Next Few Weeks in Syria “Critical”

Next Few Weeks in Syria “Critical”Next Few Weeks in Syria “Critical”

President Barack Obama has said the coming weeks will be “critical” for Syria’s future, ahead of a two-week truce due to start on Friday. If successful, he said, the truce could be a first step towards ending the chaos and violence in Syria.

And he vowed to defeat the self-styled Islamic State terrorist group, which he said was “not a caliphate but a crime ring”.

Obama said the success of the cessation of hostilities would depend on whether parties, including the Syrian government, Russia and their allies lived up to their commitments, BBC reported.

“Attacks needed to end and humanitarian aid had to be allowed through to desperate civilians,” he said.

“The coming days will be critical and the world will be watching.”

Earlier, Russian Foreign Minister Sergey Lavrov said he hoped the US would respect the truce.

Obama said that factional rivalry among the rebels, as well as the campaign against IS, meant there would be no immediate end to violence.

  “Crime Ring”

Obama also said progress was being made in the fight against IS, but added that the only way to inflict a lasting defeat on the group was to bring an end to the Syrian conflict.

He said IS had not had a single successful offensive operation in Syria or Iraq since last summer and that the group has lost 40% of its territory.

“More people are realizing that IS is not a caliphate; it’s a crime ring.
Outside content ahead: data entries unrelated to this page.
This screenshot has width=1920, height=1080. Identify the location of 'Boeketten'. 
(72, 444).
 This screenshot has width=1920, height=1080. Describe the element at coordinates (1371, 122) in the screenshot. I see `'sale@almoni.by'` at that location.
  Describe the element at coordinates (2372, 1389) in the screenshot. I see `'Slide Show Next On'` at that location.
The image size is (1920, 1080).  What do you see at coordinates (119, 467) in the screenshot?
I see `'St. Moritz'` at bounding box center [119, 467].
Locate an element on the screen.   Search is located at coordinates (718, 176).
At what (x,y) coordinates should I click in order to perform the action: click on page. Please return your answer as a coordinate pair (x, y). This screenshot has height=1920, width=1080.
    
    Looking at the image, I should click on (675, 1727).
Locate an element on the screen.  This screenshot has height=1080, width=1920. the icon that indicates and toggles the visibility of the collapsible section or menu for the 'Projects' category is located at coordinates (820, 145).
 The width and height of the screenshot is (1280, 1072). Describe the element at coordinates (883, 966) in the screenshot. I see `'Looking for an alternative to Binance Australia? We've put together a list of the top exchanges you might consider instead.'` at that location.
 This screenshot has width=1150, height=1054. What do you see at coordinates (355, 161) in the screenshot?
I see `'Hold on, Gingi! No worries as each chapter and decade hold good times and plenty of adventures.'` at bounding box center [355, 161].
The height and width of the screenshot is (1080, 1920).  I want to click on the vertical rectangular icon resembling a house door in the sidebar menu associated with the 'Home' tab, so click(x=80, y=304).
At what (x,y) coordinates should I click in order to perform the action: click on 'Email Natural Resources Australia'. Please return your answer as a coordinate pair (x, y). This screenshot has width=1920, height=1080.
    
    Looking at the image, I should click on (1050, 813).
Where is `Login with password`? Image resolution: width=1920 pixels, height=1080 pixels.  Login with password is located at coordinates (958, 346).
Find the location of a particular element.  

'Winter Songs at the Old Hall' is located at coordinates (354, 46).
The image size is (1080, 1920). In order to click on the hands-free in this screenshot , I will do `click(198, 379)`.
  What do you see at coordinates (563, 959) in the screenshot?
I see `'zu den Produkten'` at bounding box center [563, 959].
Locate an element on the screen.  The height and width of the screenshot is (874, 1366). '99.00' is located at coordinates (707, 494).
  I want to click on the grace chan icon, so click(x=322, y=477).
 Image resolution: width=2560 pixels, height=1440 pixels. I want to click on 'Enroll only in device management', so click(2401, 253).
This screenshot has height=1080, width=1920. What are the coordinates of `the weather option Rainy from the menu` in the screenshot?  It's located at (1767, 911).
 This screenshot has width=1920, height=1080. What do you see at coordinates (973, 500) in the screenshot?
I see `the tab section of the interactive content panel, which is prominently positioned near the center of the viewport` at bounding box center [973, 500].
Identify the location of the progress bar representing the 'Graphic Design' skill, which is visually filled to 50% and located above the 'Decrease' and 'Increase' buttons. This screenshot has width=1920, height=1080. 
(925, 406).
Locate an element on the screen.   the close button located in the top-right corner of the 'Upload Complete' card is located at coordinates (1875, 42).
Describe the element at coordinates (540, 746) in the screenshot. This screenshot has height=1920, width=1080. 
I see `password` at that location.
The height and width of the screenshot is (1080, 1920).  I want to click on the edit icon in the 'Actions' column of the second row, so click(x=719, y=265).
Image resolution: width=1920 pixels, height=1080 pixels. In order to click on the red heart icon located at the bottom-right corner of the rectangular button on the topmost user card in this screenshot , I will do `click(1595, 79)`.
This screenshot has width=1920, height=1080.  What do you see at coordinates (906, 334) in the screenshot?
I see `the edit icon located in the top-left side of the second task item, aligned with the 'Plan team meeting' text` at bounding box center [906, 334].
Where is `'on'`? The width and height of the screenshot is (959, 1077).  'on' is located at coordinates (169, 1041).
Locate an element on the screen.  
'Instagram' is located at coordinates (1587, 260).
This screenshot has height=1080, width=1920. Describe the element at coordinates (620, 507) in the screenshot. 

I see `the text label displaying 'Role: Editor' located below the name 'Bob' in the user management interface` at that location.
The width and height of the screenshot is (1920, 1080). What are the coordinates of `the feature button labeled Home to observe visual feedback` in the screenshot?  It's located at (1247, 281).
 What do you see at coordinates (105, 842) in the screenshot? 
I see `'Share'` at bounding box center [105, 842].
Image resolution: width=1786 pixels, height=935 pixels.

They are not winning over hearts and minds; they are under pressure,” he said.

“In the end, the brutality of IS is no match for the yearning of millions who want to live in safety and dignity.”

  Syrian Opposition

Syria’s main opposition umbrella group said that it was ready for a two-week truce to test the government’s commitment to the plan.

But the High Negotiations Committee expressed concern that Moscow and Damascus would continue targeting rebels allied to the al-Nusra Front, a militant group that, along with IS, will be excluded from the cessation of hostilities.

The Kurdish Popular Protection Units, a militia that controls territory in northern Syria near the Turkish border, said on Thursday it would respect the truce, but reserve the right to retaliate if attacked.

Staffan de Mistura, the UN special envoy to Syria, said he would be announcing the date for the next round of peace talks in Geneva on Friday.